O que se viu durante a partida e depois do apito foi o contraste entre a nobreza e a indigência moral. Há, em certos jogadores argentinos, uma velha e deplorável dificuldade de aceitar a derrota: cercam árbitros, dramatizam contatos, transformam inconformismo em intimidação. Paixão não é licença para a selvageria. Competitividade não absolve a falta de compostura, inclusive quando os argentinos viraram as costas para a seleção espanhola quando recebeu o troféu de campeã do mundo. Não existe camisa grande o suficiente para esconder a estupidez de um gesto.
Messi também não saiu ileso. Ao usar o gesto de Cucurella para pedir sua expulsão, tentou explorar um protocolo contra ofensas discriminatórias.
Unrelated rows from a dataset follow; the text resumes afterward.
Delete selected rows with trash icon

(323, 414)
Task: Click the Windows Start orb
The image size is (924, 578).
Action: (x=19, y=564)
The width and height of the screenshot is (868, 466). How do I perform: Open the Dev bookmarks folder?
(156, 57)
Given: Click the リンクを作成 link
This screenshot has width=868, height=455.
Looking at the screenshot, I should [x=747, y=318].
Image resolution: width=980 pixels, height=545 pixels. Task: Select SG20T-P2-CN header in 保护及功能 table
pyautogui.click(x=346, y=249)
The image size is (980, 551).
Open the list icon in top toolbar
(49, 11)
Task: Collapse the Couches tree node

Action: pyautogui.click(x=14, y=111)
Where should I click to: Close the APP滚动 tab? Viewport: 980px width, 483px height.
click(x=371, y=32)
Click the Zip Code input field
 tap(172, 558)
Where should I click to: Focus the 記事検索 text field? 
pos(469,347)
Foi um deslize indigno de sua grandeza. Mas permaneceu humano: ferido, falho e ainda Messi.
E então apareceu Lamine Yamal. O rapaz que, ainda bebê, fora fotografado nos braços de Messi aproximou-se para abraçá-lo. Certas coincidências são tão perfeitas que deixam de ser coincidências. Tornam-se obra do destino, esse dramaturgo desavergonhado. No maior palco do mundo, suas trajetórias se cruzavam novamente. O campeão de 19 anos amparava o gênio de 39. O menino que começara nos braços de Messi agora o recebia nos próprios braços, ao fim de sua última Copa. Era como se o futebol fechasse um círculo diante de bilhões de testemunhas. O destino soube desenhar uma cena perfeita: o último Mundial do mestre terminando exatamente onde começava a história do discípulo. Talvez Messi tenha se despedido dos Mundiais. Talvez não. Os gênios têm o direito de contrariar até o calendário. Mas, se foi o fim, houve beleza naquele adeus. O mestre saía quando o discípulo chegava. Um sol descia no horizonte; outro começava a nascer. As taças mudam de mãos. Os campeões envelhecem. As multidões se esquecem até de seus próprios gritos. Os troféus mudam de dono. A magia, não.
Ao Messi, com carinho — e com a gratidão de quem viu, durante tantos anos, a bola tratar um homem como seu melhor amigo.